§ What you have to do:
Copy out every line of the material below without changing a single character.

§ Material shown:
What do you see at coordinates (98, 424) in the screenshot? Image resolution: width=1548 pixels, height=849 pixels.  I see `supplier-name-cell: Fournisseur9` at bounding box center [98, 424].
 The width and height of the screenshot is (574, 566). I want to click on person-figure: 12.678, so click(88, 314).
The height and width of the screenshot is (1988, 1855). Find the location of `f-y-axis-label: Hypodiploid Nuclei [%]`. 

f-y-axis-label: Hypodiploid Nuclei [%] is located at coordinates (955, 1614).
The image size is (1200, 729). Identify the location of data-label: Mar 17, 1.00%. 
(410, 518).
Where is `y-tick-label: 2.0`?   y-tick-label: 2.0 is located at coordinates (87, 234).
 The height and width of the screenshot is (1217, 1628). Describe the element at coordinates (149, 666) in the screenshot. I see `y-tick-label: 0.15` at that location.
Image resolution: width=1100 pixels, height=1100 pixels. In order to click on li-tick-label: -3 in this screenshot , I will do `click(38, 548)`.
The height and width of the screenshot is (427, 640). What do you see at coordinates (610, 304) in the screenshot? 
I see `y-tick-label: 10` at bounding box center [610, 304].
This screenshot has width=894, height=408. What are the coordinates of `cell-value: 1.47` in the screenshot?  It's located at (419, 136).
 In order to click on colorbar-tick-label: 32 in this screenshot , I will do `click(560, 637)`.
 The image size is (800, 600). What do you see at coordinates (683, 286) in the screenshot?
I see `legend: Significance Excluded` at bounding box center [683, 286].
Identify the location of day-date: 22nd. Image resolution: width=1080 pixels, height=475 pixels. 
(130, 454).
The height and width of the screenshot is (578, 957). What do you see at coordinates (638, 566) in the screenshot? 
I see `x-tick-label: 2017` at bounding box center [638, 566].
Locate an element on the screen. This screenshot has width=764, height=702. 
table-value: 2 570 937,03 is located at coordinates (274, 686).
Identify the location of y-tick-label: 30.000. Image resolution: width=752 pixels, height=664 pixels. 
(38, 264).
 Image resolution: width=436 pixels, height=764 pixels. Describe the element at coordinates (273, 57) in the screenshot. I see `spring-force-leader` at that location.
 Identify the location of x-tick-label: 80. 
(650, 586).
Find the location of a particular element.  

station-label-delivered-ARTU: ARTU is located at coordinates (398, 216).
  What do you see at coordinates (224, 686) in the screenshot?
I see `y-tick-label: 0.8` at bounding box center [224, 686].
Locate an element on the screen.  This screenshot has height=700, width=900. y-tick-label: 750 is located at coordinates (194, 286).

§ Written answer:
What do you see at coordinates (98, 424) in the screenshot? Image resolution: width=1548 pixels, height=849 pixels.  I see `supplier-name-cell: Fournisseur9` at bounding box center [98, 424].
 The width and height of the screenshot is (574, 566). I want to click on person-figure: 12.678, so click(88, 314).
The height and width of the screenshot is (1988, 1855). Find the location of `f-y-axis-label: Hypodiploid Nuclei [%]`. 

f-y-axis-label: Hypodiploid Nuclei [%] is located at coordinates (955, 1614).
The image size is (1200, 729). Identify the location of data-label: Mar 17, 1.00%. 
(410, 518).
Where is `y-tick-label: 2.0`?   y-tick-label: 2.0 is located at coordinates (87, 234).
 The height and width of the screenshot is (1217, 1628). Describe the element at coordinates (149, 666) in the screenshot. I see `y-tick-label: 0.15` at that location.
Image resolution: width=1100 pixels, height=1100 pixels. In order to click on li-tick-label: -3 in this screenshot , I will do `click(38, 548)`.
The height and width of the screenshot is (427, 640). What do you see at coordinates (610, 304) in the screenshot? 
I see `y-tick-label: 10` at bounding box center [610, 304].
This screenshot has width=894, height=408. What are the coordinates of `cell-value: 1.47` in the screenshot?  It's located at (419, 136).
 In order to click on colorbar-tick-label: 32 in this screenshot , I will do `click(560, 637)`.
 The image size is (800, 600). What do you see at coordinates (683, 286) in the screenshot?
I see `legend: Significance Excluded` at bounding box center [683, 286].
Identify the location of day-date: 22nd. Image resolution: width=1080 pixels, height=475 pixels. 
(130, 454).
The height and width of the screenshot is (578, 957). What do you see at coordinates (638, 566) in the screenshot? 
I see `x-tick-label: 2017` at bounding box center [638, 566].
Locate an element on the screen. This screenshot has width=764, height=702. 
table-value: 2 570 937,03 is located at coordinates (274, 686).
Identify the location of y-tick-label: 30.000. Image resolution: width=752 pixels, height=664 pixels. 
(38, 264).
 Image resolution: width=436 pixels, height=764 pixels. Describe the element at coordinates (273, 57) in the screenshot. I see `spring-force-leader` at that location.
 Identify the location of x-tick-label: 80. 
(650, 586).
Find the location of a particular element.  

station-label-delivered-ARTU: ARTU is located at coordinates (398, 216).
  What do you see at coordinates (224, 686) in the screenshot?
I see `y-tick-label: 0.8` at bounding box center [224, 686].
Locate an element on the screen.  This screenshot has height=700, width=900. y-tick-label: 750 is located at coordinates (194, 286).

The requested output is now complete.